As you can tell from reading the title, I confess to being 3 years late opening a college savings account (529) for my daughter. I guess I found myself a little confused about exactly how to go about it and never spent the time to figure out what the best plan of attack would be. Well, I finally did some analysis and jumped on board.
The state that I live in (Washington st) only has one college savings plan called GET (Guaranteed Education Tuition). I have never been too hot on it. Basically it lets you buy tuition at today’s prices (although it seems like the price is a bit inflated right now) and then guarantees that your tuition is covered at any Washington state school later. (Actually, it may even let you attend out of state colleges but I’m not sure). Anyway, like I said, I’m not real hot on that plan.
So, I went to savingforcollege.com and started reviewing various state’s plans. You can enroll in any state’s plan even if you don’t live in that state. In some states you may find that there is an additional advantage for being a resident in that state, but that usually equates to a state income tax break on any contributions. I don’t have an income tax in my state and that really wasn’t a consideration.
I opened an account online at collegeadvantage.com. This is the Ohio program and was rated as having some of the lowest fees of any state plan and also had some good investment choices. Index funds were an important consideration for me and they have a decent selection of Vanguard funds. I have set up the account to contribute $150 per month and also put some money in there to begin with. We’ll probably increase our contributions and make some “one time” contributions as time goes on.

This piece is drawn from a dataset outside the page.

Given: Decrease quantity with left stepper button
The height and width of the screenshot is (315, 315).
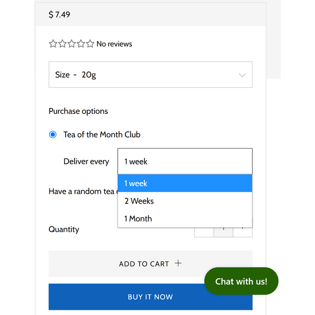Looking at the screenshot, I should click(x=204, y=232).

We will also make sure that all her grandparents and extended family members know about it in case they’d like to help contribute to her future college costs.
For those of you that aren’t familiar with a 529 plan, it’s basically a way to invest after tax money in to an account and face no tax consequences at all when money is withdrawn to pay for the beneficiary’s education costs. You can choose any family member as a beneficiary and can change that beneficiary if plans change later. If you ever want to withdraw the money, you can withdraw all contributions without tax consequences but will pay regular taxes on all gains, plus a 10% penalty. Obviously you should consult a tax advisor for the full details. (and assuming this post lives on for a long time it’s also good to contact a tax advisor for current information)
MossySF says
Comparing the fees are quite a hassle for 529 plans. Some of the plans include 529+fund expenses together. Others separate them out. And then some splits it out into 3 layers. On savingforcollege.com, there’s a good PDF that shows a summary of what fees would be on $10K over 10 years. Too bad I didn’t see this summary first — would have saved me a lot of trouble.
http://newsletter.savingforcollege.com/mo-20070220/fee_table_comparison_chart.pdf
And yes, I also picked the OH plan for my son. I like the low minimum ($15) and the decent choice of funds. I wish I could overweight in value but I can see why state plans would want to limit choices to avoid people trying to time the market.
Jonathan says
An added concern is that the administrators for 529 accounts can change with time. California’s just went from TIAA-CREF to Fidelity. But it’s not that hard to move from one to another. Ohio definitely seems like one of the better ones if you don’t have state-specific benefits.
Hazzard says
That’s a good point Jonathon. I thought about that a little when I signed up but figured there isn’t a lot I can do about that. If Ohio changes their plans, I’ll consider moving the assets in to another state’s plans for sure.